### [Work instructions]
Find the line in the entries below that contains "Adebola's status card". Repeat it exactly, and every line after it through the line that contains "Screen dimensions: 1280x800".

BEGIN

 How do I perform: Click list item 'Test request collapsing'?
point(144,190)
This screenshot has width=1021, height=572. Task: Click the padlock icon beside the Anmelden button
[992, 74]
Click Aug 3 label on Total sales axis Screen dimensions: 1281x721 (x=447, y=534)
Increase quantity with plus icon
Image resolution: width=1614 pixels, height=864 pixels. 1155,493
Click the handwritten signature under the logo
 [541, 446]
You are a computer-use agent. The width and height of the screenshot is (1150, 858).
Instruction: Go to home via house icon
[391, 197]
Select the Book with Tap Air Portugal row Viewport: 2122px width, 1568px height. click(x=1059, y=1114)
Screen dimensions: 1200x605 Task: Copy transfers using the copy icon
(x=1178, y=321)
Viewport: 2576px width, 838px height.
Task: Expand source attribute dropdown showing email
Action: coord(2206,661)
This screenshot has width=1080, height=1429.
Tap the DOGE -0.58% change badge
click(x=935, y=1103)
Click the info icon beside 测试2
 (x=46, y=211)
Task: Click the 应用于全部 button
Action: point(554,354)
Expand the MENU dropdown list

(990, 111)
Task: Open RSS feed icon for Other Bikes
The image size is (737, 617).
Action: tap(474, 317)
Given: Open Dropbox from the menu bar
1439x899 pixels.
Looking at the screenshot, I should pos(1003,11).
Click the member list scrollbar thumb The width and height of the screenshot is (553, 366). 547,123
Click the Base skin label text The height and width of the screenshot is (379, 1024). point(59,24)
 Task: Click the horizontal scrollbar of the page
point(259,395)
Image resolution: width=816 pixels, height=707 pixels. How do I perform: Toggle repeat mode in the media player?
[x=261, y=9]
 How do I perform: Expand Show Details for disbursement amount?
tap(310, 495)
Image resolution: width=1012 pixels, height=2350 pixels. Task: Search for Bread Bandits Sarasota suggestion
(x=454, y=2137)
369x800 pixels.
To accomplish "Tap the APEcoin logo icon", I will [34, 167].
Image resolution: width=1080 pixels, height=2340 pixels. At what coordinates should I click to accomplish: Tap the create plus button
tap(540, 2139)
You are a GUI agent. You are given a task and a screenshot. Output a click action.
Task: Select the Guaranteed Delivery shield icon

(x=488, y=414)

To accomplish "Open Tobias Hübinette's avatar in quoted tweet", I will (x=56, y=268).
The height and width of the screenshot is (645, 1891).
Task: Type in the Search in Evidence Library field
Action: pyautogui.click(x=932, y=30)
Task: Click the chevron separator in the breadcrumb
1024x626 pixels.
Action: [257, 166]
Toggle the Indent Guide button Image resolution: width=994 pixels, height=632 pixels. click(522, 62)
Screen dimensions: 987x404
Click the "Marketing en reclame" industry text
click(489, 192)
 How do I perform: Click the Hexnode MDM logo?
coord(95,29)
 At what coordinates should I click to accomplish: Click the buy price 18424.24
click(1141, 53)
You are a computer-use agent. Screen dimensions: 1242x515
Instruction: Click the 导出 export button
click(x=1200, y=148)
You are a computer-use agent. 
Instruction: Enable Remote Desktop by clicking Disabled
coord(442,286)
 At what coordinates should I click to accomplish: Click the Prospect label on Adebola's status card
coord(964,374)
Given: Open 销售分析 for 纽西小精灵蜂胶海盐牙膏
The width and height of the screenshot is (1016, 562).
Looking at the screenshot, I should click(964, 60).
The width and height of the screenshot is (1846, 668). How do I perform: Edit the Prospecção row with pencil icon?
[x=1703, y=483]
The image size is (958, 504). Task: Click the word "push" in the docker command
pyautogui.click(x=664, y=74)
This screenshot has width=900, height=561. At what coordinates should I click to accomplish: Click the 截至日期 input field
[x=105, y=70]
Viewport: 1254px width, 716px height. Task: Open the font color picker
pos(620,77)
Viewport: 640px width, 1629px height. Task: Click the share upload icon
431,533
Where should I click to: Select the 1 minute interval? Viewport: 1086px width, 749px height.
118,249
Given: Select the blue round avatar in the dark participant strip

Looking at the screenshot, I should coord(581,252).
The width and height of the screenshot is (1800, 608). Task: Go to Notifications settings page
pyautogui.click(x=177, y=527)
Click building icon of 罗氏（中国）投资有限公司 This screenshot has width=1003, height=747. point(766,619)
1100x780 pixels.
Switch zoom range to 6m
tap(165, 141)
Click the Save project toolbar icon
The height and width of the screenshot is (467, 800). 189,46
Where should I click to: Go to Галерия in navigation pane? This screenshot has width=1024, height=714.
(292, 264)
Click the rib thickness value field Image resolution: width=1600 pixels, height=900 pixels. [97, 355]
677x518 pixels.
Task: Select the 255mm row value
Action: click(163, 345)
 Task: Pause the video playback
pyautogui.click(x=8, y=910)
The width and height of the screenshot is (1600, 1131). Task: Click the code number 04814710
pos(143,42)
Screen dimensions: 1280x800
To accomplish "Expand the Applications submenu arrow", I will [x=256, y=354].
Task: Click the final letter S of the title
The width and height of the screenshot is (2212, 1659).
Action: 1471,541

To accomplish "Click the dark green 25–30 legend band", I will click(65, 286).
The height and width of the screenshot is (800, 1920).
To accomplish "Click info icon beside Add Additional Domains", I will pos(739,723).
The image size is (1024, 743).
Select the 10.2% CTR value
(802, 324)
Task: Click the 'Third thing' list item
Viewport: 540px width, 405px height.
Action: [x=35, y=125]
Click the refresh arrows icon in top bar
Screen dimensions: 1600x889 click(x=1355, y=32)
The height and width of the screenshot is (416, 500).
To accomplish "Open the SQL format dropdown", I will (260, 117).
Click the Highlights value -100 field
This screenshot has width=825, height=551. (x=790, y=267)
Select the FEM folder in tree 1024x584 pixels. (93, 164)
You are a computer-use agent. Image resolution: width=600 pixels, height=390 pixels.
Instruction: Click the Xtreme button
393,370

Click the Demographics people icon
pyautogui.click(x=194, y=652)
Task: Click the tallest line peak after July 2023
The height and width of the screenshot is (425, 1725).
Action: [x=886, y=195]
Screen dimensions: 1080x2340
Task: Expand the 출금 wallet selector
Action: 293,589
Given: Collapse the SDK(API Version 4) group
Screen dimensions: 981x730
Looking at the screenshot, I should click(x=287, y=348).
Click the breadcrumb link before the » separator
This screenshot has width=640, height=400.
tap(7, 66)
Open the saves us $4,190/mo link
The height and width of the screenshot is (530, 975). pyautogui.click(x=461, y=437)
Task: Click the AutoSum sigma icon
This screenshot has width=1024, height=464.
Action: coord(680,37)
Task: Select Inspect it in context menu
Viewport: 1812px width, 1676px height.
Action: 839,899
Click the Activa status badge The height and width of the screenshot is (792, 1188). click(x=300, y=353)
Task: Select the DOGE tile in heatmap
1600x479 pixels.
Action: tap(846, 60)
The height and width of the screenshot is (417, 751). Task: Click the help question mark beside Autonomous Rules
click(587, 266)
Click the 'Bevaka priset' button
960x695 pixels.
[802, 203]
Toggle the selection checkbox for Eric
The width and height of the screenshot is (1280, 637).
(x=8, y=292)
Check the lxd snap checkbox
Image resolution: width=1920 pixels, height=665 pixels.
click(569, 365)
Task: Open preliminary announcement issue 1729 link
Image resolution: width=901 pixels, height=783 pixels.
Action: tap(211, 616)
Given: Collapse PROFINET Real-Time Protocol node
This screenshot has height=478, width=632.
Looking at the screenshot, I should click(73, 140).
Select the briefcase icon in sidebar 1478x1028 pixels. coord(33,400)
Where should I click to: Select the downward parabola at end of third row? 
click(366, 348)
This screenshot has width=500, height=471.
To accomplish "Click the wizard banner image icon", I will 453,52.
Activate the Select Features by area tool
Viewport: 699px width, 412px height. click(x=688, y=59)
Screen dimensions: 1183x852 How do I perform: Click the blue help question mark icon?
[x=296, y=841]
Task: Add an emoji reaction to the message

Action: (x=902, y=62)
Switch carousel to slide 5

END

### [Expected answer]
 At what coordinates should I click to accomplish: Click the Prospect label on Adebola's status card
coord(964,374)
Given: Open 销售分析 for 纽西小精灵蜂胶海盐牙膏
The width and height of the screenshot is (1016, 562).
Looking at the screenshot, I should click(964, 60).
The width and height of the screenshot is (1846, 668). How do I perform: Edit the Prospecção row with pencil icon?
[x=1703, y=483]
The image size is (958, 504). Task: Click the word "push" in the docker command
pyautogui.click(x=664, y=74)
This screenshot has width=900, height=561. At what coordinates should I click to accomplish: Click the 截至日期 input field
[x=105, y=70]
Viewport: 1254px width, 716px height. Task: Open the font color picker
pos(620,77)
Viewport: 640px width, 1629px height. Task: Click the share upload icon
431,533
Where should I click to: Select the 1 minute interval? Viewport: 1086px width, 749px height.
118,249
Given: Select the blue round avatar in the dark participant strip

Looking at the screenshot, I should coord(581,252).
The width and height of the screenshot is (1800, 608). Task: Go to Notifications settings page
pyautogui.click(x=177, y=527)
Click building icon of 罗氏（中国）投资有限公司 This screenshot has width=1003, height=747. point(766,619)
1100x780 pixels.
Switch zoom range to 6m
tap(165, 141)
Click the Save project toolbar icon
The height and width of the screenshot is (467, 800). 189,46
Where should I click to: Go to Галерия in navigation pane? This screenshot has width=1024, height=714.
(292, 264)
Click the rib thickness value field Image resolution: width=1600 pixels, height=900 pixels. [97, 355]
677x518 pixels.
Task: Select the 255mm row value
Action: click(163, 345)
 Task: Pause the video playback
pyautogui.click(x=8, y=910)
The width and height of the screenshot is (1600, 1131). Task: Click the code number 04814710
pos(143,42)
Screen dimensions: 1280x800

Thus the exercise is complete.